Münster

New York

## Inhalt

One of the central features in current educational reforms is a focus on learning outcomes. Many countries have established or revised standards to describe what teachers are supposed to teach and students are expected to learn. More recently, the emphasis has shifted to considerations of how standards can be operationalized in order to make the outcomes of educational efforts more tangible.

This book is the result of a symposium held in Kiel, that was arranged by two science education groups, one at the IPN (Leibniz-Institute for Science and Mathematics Education at the University of Kiel) in Germany and the other at the University of York, UK. The seminar brought together renowned experts from 12 countries with different notions of the nature and quality of learning outcomes. The aim was to clarify central conceptions and approaches for a better understanding among the international science education community.
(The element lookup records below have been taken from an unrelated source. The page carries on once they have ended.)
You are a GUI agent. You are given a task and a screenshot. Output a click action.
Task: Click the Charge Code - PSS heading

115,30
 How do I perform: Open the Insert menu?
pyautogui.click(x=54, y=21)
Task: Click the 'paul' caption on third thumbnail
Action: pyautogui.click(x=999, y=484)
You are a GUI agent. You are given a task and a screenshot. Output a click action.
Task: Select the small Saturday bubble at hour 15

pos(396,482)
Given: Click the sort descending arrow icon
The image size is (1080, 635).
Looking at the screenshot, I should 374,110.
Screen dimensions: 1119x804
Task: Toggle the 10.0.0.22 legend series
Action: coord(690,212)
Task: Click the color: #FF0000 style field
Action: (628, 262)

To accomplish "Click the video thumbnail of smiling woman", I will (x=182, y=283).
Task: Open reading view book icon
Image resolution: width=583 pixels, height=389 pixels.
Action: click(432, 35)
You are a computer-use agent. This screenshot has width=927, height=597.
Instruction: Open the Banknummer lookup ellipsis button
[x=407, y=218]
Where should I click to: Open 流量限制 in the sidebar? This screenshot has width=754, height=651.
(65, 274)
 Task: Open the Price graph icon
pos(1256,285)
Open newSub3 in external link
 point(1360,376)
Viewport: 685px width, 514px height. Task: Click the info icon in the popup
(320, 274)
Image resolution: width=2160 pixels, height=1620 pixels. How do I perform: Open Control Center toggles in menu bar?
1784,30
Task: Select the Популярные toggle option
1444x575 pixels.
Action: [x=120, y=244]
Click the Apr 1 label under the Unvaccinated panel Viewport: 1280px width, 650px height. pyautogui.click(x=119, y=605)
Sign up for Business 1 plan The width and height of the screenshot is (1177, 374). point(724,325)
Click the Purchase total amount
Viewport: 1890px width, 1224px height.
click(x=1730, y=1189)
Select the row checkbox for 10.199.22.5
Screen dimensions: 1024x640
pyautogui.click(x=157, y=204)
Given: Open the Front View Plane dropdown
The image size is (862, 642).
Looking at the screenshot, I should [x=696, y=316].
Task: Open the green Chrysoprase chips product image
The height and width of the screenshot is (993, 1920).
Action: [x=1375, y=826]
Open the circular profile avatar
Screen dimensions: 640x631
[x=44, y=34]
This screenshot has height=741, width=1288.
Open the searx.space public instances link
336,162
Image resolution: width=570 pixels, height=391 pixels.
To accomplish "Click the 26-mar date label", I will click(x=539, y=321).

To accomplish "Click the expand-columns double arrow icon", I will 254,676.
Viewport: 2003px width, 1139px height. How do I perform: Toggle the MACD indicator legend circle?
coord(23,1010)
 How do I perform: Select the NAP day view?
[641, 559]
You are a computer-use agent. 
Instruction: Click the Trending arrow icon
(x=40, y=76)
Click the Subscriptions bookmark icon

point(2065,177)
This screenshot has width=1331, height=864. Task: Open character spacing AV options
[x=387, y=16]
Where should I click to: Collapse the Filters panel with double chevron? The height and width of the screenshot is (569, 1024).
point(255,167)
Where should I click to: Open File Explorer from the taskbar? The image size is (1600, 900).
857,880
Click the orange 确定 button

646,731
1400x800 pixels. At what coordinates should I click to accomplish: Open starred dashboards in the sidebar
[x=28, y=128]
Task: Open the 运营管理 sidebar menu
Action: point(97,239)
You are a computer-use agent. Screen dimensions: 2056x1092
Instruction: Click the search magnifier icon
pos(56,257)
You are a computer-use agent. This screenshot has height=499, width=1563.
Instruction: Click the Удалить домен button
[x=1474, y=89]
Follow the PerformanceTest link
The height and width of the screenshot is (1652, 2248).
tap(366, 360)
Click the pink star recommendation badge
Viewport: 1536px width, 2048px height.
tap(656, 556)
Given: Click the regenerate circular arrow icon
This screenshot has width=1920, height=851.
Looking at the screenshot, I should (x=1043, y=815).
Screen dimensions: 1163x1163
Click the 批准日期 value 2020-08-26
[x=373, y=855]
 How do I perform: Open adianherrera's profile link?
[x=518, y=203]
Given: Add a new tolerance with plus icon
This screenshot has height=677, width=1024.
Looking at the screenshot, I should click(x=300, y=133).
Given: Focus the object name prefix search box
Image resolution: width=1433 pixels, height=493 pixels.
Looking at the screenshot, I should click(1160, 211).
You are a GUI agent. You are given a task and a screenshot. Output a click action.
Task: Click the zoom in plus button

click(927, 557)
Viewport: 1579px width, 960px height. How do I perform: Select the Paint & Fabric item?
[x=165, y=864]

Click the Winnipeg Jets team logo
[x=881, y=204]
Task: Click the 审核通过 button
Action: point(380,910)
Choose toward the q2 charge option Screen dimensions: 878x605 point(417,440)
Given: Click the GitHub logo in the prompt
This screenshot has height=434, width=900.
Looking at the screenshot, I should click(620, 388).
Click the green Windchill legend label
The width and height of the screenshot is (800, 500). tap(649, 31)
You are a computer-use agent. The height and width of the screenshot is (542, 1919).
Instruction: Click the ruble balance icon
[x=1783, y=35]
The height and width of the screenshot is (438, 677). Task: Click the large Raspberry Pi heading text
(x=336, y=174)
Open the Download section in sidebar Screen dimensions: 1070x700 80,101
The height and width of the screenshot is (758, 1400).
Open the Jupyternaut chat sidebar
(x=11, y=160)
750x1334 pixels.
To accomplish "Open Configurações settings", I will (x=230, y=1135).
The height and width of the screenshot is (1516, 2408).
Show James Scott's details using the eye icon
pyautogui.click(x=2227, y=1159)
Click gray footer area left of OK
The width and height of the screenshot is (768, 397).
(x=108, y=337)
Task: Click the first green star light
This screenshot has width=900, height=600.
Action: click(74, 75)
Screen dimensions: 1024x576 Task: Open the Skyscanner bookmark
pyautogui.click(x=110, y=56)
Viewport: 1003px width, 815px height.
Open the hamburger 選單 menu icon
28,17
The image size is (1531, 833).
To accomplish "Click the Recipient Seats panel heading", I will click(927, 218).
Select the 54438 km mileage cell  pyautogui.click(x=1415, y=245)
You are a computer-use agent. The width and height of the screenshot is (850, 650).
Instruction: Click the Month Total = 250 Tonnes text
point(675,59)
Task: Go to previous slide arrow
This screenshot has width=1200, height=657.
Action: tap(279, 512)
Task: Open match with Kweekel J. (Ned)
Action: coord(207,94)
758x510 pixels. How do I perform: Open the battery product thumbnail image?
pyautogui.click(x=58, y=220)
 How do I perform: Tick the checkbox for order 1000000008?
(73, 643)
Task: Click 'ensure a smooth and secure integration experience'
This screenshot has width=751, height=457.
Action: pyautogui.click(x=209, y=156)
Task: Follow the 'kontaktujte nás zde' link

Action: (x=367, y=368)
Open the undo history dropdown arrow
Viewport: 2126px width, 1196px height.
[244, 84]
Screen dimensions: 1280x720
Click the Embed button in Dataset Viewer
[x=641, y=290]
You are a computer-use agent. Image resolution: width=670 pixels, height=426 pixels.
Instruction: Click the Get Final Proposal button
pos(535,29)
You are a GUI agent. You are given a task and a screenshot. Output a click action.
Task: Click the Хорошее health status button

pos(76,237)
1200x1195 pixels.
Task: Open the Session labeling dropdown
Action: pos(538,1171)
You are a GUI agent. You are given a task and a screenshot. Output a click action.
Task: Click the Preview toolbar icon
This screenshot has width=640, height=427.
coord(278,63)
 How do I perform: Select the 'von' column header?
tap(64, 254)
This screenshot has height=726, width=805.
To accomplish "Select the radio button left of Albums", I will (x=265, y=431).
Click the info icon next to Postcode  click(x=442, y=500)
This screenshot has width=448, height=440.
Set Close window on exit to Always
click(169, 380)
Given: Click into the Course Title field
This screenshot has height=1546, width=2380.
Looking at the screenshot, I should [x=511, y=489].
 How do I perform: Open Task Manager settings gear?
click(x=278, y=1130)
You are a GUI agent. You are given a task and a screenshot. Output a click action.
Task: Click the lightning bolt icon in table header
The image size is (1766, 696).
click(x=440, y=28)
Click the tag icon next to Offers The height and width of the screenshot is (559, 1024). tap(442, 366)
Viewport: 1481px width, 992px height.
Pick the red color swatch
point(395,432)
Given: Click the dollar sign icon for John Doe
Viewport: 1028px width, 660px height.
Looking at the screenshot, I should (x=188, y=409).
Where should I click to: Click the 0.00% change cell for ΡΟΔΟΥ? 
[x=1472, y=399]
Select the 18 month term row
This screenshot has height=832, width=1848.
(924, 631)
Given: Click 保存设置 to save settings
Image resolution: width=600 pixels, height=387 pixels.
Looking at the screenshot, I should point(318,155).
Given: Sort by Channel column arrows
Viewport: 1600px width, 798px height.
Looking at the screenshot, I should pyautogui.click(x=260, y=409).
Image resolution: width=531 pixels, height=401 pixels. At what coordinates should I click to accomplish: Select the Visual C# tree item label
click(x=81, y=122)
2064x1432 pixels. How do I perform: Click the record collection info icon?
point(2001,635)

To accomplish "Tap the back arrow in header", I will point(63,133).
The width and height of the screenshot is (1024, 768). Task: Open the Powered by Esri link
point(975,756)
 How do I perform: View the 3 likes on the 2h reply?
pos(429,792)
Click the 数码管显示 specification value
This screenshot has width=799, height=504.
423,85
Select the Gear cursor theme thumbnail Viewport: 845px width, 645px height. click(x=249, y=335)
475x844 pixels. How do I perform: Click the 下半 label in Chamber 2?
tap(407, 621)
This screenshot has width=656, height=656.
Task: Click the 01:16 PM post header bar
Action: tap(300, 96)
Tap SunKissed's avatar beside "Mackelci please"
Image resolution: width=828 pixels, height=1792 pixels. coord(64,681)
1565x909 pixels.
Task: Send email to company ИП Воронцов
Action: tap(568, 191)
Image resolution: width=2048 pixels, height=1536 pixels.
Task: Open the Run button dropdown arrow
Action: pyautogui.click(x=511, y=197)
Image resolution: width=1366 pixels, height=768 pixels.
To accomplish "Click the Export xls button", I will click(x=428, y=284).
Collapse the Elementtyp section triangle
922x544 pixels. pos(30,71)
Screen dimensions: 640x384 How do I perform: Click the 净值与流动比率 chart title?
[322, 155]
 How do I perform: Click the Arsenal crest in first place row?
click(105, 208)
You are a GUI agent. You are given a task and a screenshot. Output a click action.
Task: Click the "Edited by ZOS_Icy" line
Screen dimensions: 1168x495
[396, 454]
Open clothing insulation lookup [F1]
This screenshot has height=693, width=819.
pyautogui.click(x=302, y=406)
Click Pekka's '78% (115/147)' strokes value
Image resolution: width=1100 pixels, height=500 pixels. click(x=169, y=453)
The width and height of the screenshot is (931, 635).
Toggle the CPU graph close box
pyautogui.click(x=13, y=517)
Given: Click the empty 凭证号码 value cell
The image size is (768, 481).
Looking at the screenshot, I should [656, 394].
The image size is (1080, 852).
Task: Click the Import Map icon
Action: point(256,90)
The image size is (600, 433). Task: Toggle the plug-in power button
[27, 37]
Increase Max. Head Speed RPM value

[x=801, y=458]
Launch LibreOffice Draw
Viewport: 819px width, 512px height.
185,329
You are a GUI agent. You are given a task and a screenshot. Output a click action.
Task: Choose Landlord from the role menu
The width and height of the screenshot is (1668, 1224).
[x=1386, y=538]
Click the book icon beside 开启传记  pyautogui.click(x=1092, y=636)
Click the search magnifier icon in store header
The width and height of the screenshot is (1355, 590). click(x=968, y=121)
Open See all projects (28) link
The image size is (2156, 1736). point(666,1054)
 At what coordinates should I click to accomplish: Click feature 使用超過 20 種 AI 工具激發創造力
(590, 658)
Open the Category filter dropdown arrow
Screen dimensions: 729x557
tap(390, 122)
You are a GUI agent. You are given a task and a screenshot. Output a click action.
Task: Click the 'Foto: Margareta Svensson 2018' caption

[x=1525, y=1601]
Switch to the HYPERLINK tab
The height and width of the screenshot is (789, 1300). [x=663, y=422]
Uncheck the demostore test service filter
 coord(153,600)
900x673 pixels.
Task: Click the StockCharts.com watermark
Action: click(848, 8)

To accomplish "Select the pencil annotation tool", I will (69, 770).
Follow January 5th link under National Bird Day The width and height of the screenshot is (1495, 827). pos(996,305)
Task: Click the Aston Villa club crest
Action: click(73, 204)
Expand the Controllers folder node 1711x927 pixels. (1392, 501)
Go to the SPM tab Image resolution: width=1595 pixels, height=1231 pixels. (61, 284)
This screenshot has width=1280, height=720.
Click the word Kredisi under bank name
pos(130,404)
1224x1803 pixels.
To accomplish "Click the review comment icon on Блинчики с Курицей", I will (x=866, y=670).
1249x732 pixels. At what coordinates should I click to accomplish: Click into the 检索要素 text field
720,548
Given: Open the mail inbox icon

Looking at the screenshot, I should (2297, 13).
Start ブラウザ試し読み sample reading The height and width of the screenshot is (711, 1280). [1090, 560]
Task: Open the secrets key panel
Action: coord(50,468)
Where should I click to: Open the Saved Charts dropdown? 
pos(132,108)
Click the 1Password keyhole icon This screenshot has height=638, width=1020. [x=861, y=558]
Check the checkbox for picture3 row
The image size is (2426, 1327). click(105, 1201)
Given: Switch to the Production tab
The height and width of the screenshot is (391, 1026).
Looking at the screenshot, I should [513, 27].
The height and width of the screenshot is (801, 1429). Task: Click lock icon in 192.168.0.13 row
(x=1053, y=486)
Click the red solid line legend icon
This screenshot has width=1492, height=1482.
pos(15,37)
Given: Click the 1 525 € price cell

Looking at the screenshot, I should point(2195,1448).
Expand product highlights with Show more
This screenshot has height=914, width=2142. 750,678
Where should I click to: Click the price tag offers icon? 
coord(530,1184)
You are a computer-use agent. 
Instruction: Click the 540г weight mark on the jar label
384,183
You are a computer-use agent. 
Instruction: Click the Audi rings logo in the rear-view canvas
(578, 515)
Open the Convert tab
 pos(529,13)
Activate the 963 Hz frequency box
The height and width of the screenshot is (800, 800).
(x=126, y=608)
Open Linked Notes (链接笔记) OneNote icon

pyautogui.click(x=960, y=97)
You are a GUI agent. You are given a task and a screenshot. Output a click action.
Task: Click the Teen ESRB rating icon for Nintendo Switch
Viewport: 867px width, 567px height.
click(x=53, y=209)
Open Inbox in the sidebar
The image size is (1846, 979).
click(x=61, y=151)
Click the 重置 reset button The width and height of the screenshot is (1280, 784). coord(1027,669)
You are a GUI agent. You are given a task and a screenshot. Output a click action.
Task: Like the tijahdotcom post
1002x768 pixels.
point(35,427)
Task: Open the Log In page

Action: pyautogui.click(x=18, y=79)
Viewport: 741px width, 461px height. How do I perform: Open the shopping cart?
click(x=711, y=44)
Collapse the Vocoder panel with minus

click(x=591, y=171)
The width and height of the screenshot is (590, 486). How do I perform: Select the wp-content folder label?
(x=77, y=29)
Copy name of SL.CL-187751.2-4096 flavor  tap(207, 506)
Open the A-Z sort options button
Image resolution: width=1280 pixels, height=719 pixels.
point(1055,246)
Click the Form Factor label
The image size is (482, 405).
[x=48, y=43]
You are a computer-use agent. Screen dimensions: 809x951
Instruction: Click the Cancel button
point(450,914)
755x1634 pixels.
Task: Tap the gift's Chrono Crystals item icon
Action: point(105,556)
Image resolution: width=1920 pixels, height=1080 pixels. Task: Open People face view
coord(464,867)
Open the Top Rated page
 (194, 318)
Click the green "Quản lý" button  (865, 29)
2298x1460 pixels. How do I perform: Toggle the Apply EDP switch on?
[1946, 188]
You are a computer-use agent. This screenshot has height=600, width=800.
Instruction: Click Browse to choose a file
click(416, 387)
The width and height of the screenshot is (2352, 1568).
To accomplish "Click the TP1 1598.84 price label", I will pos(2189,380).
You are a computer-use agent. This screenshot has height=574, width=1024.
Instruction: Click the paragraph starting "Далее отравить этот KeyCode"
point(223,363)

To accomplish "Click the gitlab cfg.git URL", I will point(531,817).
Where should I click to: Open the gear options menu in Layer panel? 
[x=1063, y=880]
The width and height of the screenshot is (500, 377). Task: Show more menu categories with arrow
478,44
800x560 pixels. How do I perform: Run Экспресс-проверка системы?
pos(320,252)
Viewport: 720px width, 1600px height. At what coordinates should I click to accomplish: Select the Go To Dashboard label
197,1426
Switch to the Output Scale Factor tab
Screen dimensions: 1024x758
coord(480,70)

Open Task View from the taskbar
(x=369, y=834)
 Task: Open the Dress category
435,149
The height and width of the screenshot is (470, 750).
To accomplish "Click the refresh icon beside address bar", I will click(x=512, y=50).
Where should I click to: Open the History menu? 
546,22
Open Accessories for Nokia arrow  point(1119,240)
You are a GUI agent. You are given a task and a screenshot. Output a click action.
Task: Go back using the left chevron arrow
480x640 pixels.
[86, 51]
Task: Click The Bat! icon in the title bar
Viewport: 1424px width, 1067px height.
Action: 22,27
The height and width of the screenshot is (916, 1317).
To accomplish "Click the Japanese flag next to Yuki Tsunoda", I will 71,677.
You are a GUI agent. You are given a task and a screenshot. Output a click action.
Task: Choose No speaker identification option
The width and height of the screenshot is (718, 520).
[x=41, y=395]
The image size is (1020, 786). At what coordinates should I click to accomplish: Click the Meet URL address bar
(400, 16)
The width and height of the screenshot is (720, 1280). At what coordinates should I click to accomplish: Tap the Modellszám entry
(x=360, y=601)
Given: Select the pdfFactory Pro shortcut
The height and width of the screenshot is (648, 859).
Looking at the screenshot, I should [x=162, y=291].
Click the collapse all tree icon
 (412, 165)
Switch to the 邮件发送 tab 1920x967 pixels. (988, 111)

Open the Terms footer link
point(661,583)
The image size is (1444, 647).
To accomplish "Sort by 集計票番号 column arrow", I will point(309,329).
The book is divided into five parts. In Part A, the organizers set the scene, describing the rationale for arranging the symposium. Part B provides a broad overview about different approaches, challenges, and pitfalls on the road to the clarification of meaningful and fruitful learning outcomes. The set of papers in Part C provides deep insights into different, although comparable approaches which aim to frame, to assess, and to promote learning and learning outcomes in science education. Smaller projects are presented as well as broad, coordinated national programs. The papers in Part D outline the individual historical development from different national perspectives, reflecting the deficits and problems that led to current reforms. Finally, a summary of the organizers analyses the conclusions from different vantage points.